Not so with this brilliant Sorento. The tyre pressure monitor shows me exactly how much air is in the tyre and it barely moves from the registered 29, just five down on what it should be.

Something very sharp has cut through the chunkiest part of the tread, enough to cause a slow puncture, but the tyre is ruined and the gimpy space-saver is fitted – thank goodness it has one as few cars do nowadays and the Sorento still drives well enough.

It’s the very best of a bad job but surprisingly easy to live with. Three proper wheels on my wagon and the Sorento is still rolling along, which is great as the fourth generation is a simply stupendous vehicle.

I’ve loved the previous three but IV is a huge leap forward in terms of technology, dynamics and quality.

It is big and bold with angular lines a geometric details. The tiger face grille smiles even wider and is flanked with cool LED lights which give Sorento huge presence on the road. From the side it looks long with short overhands front and rear and at the back the tailgate is set off by unique vertical LED lights. It’s a great looking car whichever way you look at it.

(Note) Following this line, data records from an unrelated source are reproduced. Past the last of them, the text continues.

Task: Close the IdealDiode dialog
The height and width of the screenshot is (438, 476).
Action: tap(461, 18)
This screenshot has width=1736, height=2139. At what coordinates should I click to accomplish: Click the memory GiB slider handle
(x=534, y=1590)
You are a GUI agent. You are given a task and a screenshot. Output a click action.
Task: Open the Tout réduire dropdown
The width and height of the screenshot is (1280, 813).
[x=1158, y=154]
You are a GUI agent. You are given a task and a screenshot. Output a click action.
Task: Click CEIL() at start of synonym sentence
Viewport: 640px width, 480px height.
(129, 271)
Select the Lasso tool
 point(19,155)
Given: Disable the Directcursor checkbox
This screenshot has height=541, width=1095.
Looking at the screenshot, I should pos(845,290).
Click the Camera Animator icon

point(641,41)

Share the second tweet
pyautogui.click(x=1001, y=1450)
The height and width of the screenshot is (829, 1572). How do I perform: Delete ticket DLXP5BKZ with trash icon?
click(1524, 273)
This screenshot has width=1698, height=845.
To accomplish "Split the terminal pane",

Mammoth proportions translate to a capacious interior but it is the sheer quality of the fixtures that impresses even more. It is beautifully built with high grade leather, etched metal and top quality trim. It feels great.

The virtual clocks are clever and easy to operate and the wide touchscreen is flanked by touch-buttons with haptics. It really is an excellent fascia which not only looks and feels great but is intuitive to use; full marks Kia.

Back from the dash, down the transmission tunnel, is the round gear knob which turns left and right from R to N and D, with P for park being a button in the centre. Inch rearward again and there is a smaller knob that allows you to switch terrain settings for snow, mud and sand, as well as sport, eco and comfort. It’s all great.

There’s a hybrid petrol variant for the first time but this Sorento is the latest diesel which is refined, very powerful and frugal. The 2.2 turbo unit chucks out a smidge under 200BHP and bags of torque for performance and towing and still returns more than 40mpg.

It is coupled with an awesome eight-speed auto which changes like an Audi – now I wonder how they managed that?

Lastly, handling, grip and ride are peerless. It is big but doesn’t drive like it is and it feels sharp and well-mannered through the bends. On the straights it is a relaxed cruiser and in town easy to manoeuvre thanks to lofty driving position, parking beepers and rear view camera.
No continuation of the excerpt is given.